Reputation: 489
I am building an automate png to jpg, everything is built, but I have a problem detecting png files. Now I am using the file name: I am checking if the end of the file matches .png
but this is not working for png files that do not end with .png
.
Any ideas?
Upvotes: 7
Views: 9372
Reputation: 433
I downloaded some images from a website using a crawler. All of the images were listed in the source as JPG, but there were some PNG mixed in. The browser is flexible, because the web is messy, but not all desktop applications process PNG files with a .jpg extension correctly. I tried the various solutions in the accepted answer, but all of them use the file name for identification of the MIME type. I checked the source (java8) of MimetypesFileTypeMap and even if you pass it a File, it just gets the file name and uses that the determine the mime type.
So instead I opted to read the 4 byte file header to determine whether it was a JPG or PNG as suggested by Itay Karo. For JPG the first byte would be FF, for PNG it would be 89 (HEX).

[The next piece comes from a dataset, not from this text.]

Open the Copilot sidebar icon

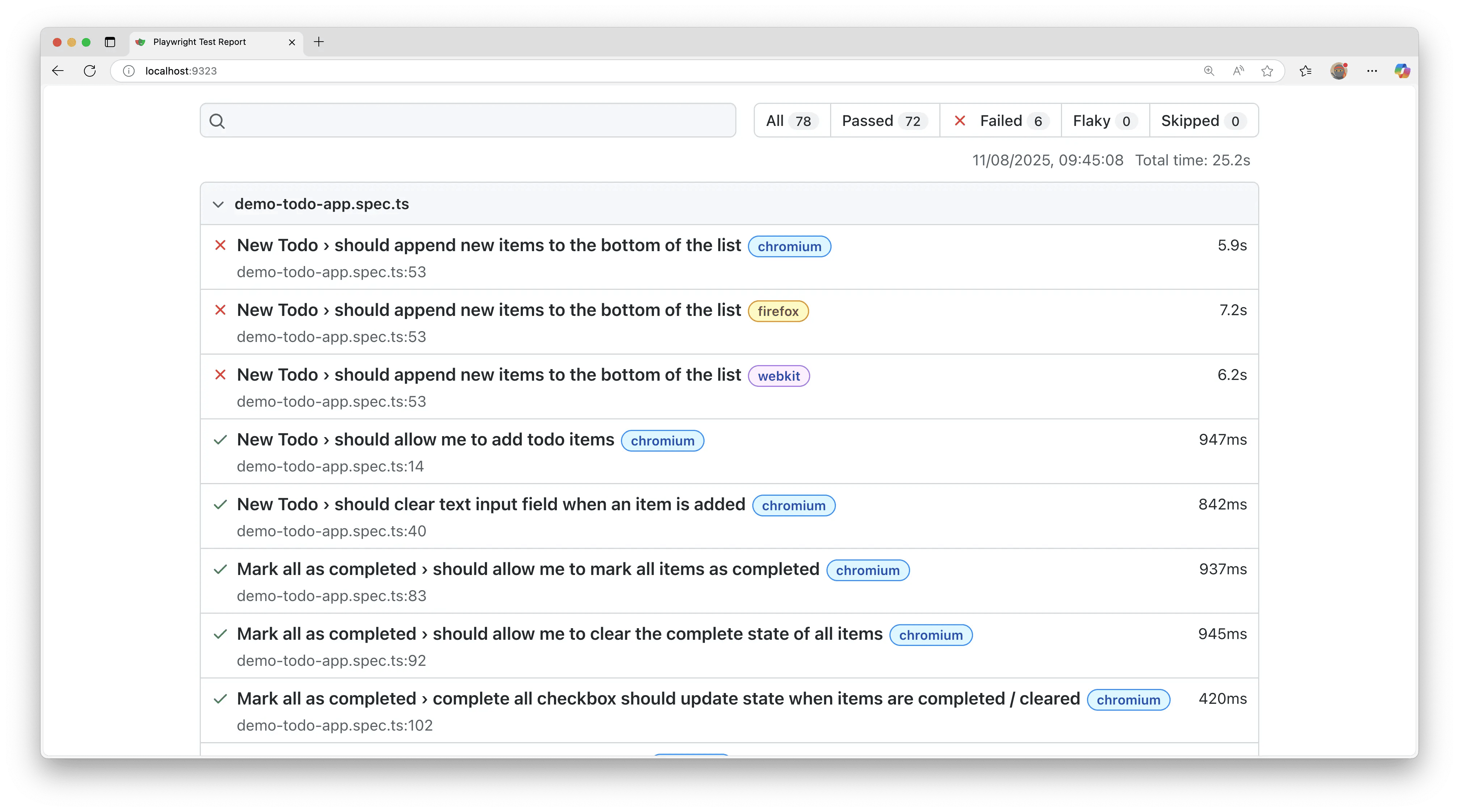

private static boolean isPng(File file) throws IOException {
try (FileInputStream is = new FileInputStream(file)) {
return Integer.toHexString(is.read).equals("89");
}
}
which is equal to 139 (base 10), so a slightly more efficient solution is:
private static boolean isPng(File file) throws IOException {
try (FileInputStream is = new FileInputStream(file)) {
return is.read() == 137;
}
}
Note that this enough to differentiate between JPG and PNG, but you might want to check the rest of the bytes as well for more accuracy, if you really don't know what kind of files you are dealing with. Props to Itay Karo for providing a description of the PNG header:
http://en.wikipedia.org/wiki/Portable_Network_Graphics#File_header
Oh, and one more thing I should mention. In Linux you can use "file" to query the mime type:
file -i [file]
Not an answer to the question as it is phrased, but it might be easier to write a simple shell script that runs after your java application:
for file in $(find "$root" -name '*.jpg')
do
if file -i "$file" | grep -q 'image/png'; then
rename="${file%.*}.png"
echo "moving $file -> $rename"
mv $file $rename
fi
done
Upvotes: 2
Reputation: 1405
u can try this
import javax.activation.MimetypesFileTypeMap;
import java.io.File;
class GetMimeType {
public static void main(String args[]) {
File f = new File(filePath);
System.out.println("Mime Type of " + f.getName() + " is " +
new MimetypesFileTypeMap().getContentType(f));
}
or
try
public String getContentType(File file) throws IOException {
return Files.probeContentType(file.getAbsolutePath());
}
Upvotes: 3
Reputation: 18286
You can check the header of the file.